#### TEKS BACAAN ####

BANTENRAYA.COM – Keputusan Presiden Nomor 2 tahun 2022 mengenai Hari Penegakan Kedaulatan Negara dinilai banyak terdapat kekeliruan dari data sejarah yang dipakai.
Fadli Zon, politisi dari Partai Gerindra menyebutkan bahwa pemerintah jangan menjadi aktor yang membelokkan sejarah.
Dalam keterangan lebih lanjut, Fadli Zon mengunggah video di akun Youtube-nya @FadliZonOfficial pada Jumat 4 Maret 2022, mengenai penilaiannya tentang Keppres Nomor 2 tahun 2022 yang dianggap keliru menggunakan data-data sejarah.
“Keputusan Presiden Nomor 2 tahun 2022 erat kaitannya dengan peristiwa Serangan Umum 1 Maret 1949, yaitu dengan pendudukan enam jam di Jogja,” kata Fadli Zon.
Selanjutnya, Fadli Zon menerangkan sesungguhnya pada peristiwa itu dipimpin oleh Letkol Suharto yang kemudian menjadi Presiden kedua Republik Indonesia.
“Kita bisa melihat dari film yang dibuat oleh Usmar Ismail tentang enam jam di Jogja, bahwa jelas di situ peran Pak Harto sangat besar,” jelas Politisi Gerindra tersebut.
Pada peristiwa enam jam di Jogja, Suharto menjadi komandan Wehrkeise III langsung memimpin pendudukan enam jam di Jogja sebagai isyarat pada dunia bahwa Indonesia masih ada dan terus berjuang demi mempertahankan kemerdekaannya.

#### BAHAN ####

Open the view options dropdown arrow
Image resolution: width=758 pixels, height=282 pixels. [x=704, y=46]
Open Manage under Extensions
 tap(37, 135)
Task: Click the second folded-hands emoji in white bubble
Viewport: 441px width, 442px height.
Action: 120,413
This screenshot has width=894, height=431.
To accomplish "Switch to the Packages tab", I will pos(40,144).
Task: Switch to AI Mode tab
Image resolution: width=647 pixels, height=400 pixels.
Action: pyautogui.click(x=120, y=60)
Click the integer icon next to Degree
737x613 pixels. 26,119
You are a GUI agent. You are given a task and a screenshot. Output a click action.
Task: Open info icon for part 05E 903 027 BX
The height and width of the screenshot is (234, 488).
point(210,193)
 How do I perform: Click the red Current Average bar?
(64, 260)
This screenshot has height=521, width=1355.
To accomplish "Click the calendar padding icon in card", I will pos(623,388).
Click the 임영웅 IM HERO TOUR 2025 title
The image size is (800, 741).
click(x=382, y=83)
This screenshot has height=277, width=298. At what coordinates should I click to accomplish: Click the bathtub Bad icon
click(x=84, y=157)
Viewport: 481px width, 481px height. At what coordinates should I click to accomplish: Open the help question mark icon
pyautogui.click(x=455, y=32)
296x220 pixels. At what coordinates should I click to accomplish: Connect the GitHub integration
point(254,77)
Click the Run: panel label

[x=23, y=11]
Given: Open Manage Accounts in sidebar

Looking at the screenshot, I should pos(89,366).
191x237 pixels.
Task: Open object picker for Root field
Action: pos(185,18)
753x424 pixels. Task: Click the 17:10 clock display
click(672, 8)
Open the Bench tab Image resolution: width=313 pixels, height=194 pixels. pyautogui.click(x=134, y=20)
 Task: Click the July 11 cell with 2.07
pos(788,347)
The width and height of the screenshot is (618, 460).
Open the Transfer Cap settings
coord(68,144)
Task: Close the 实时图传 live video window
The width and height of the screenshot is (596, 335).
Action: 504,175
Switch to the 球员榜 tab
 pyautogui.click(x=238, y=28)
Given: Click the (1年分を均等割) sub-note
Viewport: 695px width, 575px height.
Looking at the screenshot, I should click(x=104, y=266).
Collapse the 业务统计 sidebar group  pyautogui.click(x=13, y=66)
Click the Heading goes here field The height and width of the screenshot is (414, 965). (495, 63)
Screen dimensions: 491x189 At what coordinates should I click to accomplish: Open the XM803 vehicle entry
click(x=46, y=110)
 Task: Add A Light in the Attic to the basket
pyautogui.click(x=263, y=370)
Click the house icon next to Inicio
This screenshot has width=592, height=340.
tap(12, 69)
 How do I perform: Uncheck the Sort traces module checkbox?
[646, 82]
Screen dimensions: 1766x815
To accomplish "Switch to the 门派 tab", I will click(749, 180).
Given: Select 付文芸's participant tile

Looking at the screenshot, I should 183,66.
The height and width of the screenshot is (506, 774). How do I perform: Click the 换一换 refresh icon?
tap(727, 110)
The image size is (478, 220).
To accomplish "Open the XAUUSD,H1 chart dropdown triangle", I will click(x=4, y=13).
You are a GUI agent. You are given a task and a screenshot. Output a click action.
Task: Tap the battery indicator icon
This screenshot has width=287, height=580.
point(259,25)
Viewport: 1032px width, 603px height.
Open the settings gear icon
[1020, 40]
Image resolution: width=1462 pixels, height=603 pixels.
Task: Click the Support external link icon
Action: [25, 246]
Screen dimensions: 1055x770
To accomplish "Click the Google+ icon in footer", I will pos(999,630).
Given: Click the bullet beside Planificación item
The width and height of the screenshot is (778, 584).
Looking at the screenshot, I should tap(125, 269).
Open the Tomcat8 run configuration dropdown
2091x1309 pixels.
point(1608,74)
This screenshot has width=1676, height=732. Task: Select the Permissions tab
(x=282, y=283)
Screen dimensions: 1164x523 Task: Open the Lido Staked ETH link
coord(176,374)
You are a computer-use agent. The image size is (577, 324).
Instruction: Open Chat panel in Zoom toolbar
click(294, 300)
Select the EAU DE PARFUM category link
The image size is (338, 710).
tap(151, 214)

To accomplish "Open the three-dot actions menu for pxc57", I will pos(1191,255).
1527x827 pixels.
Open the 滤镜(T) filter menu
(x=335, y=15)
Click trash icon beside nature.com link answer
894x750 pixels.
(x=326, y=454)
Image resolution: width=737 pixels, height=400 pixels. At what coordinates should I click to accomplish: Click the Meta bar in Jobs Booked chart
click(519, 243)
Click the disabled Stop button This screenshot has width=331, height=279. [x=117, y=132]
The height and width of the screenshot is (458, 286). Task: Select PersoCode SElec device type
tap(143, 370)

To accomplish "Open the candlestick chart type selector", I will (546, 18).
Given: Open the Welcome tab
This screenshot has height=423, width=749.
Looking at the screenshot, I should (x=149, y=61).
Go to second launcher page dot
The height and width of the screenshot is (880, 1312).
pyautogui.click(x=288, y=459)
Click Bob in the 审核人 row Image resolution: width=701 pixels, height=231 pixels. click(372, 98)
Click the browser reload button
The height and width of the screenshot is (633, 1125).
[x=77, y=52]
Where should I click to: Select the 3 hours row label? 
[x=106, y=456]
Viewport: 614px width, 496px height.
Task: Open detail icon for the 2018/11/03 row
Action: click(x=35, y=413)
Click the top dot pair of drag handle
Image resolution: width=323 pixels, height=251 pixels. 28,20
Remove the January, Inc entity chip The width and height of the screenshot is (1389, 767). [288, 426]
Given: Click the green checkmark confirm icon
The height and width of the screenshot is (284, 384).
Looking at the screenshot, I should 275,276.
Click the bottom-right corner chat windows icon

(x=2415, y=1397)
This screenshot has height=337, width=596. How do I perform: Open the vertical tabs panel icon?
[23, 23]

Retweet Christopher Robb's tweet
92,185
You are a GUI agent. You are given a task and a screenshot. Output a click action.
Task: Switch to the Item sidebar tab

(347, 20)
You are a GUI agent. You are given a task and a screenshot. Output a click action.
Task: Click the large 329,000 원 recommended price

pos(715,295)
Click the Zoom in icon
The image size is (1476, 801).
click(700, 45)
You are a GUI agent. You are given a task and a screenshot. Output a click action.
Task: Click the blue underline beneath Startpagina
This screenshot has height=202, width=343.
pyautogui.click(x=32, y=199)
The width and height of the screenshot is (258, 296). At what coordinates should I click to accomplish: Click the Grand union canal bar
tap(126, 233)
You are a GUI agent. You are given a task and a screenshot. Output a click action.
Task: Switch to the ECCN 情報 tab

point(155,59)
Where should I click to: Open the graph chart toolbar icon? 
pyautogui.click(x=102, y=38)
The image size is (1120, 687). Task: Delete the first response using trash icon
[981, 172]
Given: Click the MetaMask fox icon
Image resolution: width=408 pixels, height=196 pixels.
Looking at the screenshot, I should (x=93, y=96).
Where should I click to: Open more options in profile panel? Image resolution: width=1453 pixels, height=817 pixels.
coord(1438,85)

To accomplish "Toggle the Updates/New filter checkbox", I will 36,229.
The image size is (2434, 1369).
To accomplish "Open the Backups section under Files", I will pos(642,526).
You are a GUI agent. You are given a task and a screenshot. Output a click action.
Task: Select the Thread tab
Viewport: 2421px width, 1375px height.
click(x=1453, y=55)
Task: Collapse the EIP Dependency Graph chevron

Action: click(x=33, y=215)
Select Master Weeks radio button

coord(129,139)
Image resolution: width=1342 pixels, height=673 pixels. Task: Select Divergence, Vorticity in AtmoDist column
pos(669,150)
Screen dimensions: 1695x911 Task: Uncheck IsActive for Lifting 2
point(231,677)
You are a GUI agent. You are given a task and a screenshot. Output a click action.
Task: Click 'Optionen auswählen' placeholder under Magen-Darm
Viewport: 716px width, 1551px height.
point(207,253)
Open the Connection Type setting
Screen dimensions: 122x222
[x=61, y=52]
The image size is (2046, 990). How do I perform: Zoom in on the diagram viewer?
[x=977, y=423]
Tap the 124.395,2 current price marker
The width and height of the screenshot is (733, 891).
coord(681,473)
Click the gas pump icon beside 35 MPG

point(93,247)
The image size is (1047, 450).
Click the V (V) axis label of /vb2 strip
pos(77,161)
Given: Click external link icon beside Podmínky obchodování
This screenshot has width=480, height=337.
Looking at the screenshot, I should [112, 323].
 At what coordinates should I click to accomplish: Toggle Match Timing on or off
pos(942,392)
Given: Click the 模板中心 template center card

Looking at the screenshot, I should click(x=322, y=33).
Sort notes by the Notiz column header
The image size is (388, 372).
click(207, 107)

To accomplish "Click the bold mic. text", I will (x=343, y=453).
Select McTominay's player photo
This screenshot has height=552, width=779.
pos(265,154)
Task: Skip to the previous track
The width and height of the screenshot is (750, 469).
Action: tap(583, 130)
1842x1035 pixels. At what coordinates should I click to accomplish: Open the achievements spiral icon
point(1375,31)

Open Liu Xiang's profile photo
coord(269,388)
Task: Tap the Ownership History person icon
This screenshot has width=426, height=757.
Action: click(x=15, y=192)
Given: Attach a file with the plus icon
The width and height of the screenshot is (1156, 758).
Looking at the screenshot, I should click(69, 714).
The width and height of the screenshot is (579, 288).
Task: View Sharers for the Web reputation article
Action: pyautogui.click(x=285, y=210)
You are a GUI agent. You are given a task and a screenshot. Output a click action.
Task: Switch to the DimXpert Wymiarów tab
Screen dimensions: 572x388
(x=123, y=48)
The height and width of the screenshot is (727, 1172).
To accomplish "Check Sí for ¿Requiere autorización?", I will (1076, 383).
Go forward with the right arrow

####

◆ **SOAL A**:
Menurut teks bacaan tentang Keppres Nomor 2 tahun 2022, kapan Fadli Zon mengunggah video di akun Youtube-nya?
◆ **SOAL B**:
Salin bagian teks bacaan tentang Keppres Nomor 2 tahun 2022 yang dimulai dengan "BANTENRAYA.COM – Keputusan" dan berlanjut sampai "kata Fadli Zon.".

◆ **JAWABAN A**:
Pada Jumat 4 Maret 2022.

◆ **JAWABAN B**:
BANTENRAYA.COM – Keputusan Presiden Nomor 2 tahun 2022 mengenai Hari Penegakan Kedaulatan Negara dinilai banyak terdapat kekeliruan dari data sejarah yang dipakai.
Fadli Zon, politisi dari Partai Gerindra menyebutkan bahwa pemerintah jangan menjadi aktor yang membelokkan sejarah.
Dalam keterangan lebih lanjut, Fadli Zon mengunggah video di akun Youtube-nya @FadliZonOfficial pada Jumat 4 Maret 2022, mengenai penilaiannya tentang Keppres Nomor 2 tahun 2022 yang dianggap keliru menggunakan data-data sejarah.
“Keputusan Presiden Nomor 2 tahun 2022 erat kaitannya dengan peristiwa Serangan Umum 1 Maret 1949, yaitu dengan pendudukan enam jam di Jogja,” kata Fadli Zon.